O dano moral é aquele de natureza
não patrimonial, que afeta a reputação,
a imagem, a honra, e no caso específico da pessoa jurídica,
aquele dano que viola a sua boa fama, sua honra objetiva,
abalando o conceito que a mesma possui perante à sociedade,
o que na maioria dos casos acarreta também reflexos
de ordem econômica, através do conhecimento de
terceiros e a conseqüente perda de credibilidade.

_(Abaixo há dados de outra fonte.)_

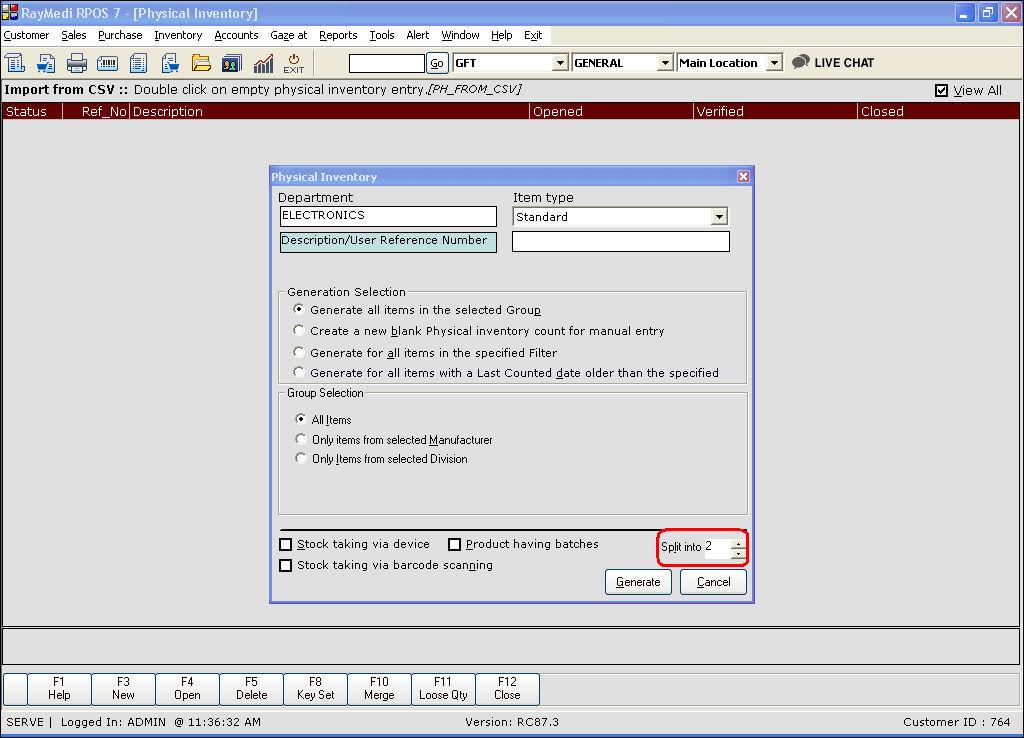Select Create a new blank Physical inventory option
This screenshot has width=1024, height=738.
coord(299,330)
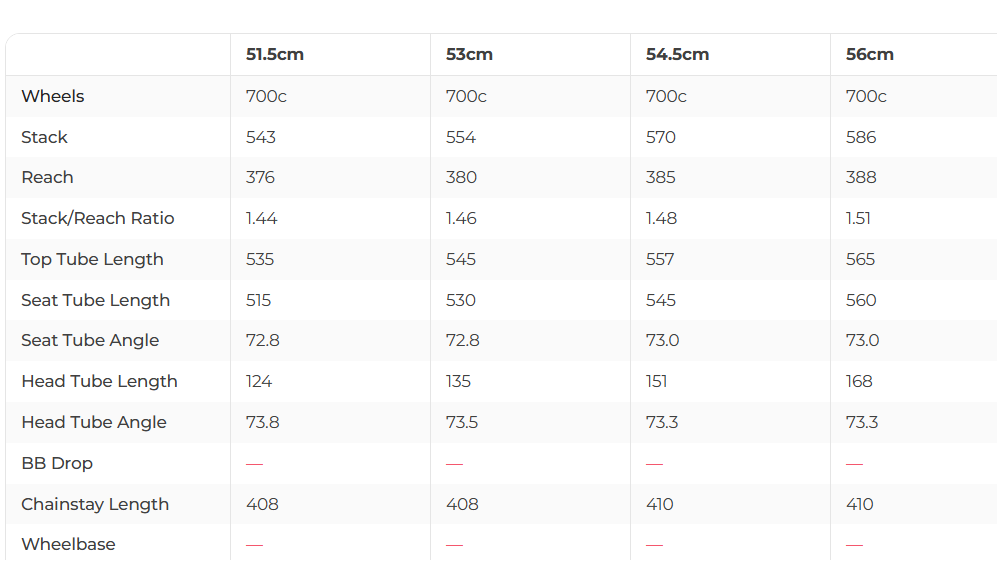The height and width of the screenshot is (561, 997).
Task: Select the Chainstay Length row label
Action: pyautogui.click(x=95, y=505)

Então, o ente personalizado, seja
público ou privado, também é titular
de direitos da "personalidade", que devem ser salvaguardados
por nosso ordenamento jurídico. A jurisprudência
passou a reconhecer e admitir o dano também à
pessoa jurídica para resguardar esses direitos, e após
inúmeros julgados, o tema foi objeto da Súmula
nº 227 pelo STJ, para que sempre que a pessoa jurídica
se sinta violada no seu bem jurídico "moral",
possa invocar a tutela jurisdicional para buscar a correspondente
reparação pecuniária, por meio de ação
indenizatória; como um meio compensatório/punitivo
ao agente causador do ato ilícito, mesmo que não
haja o chamado "abalo moral" propriamente dito,
que é inerentes às pessoas naturais.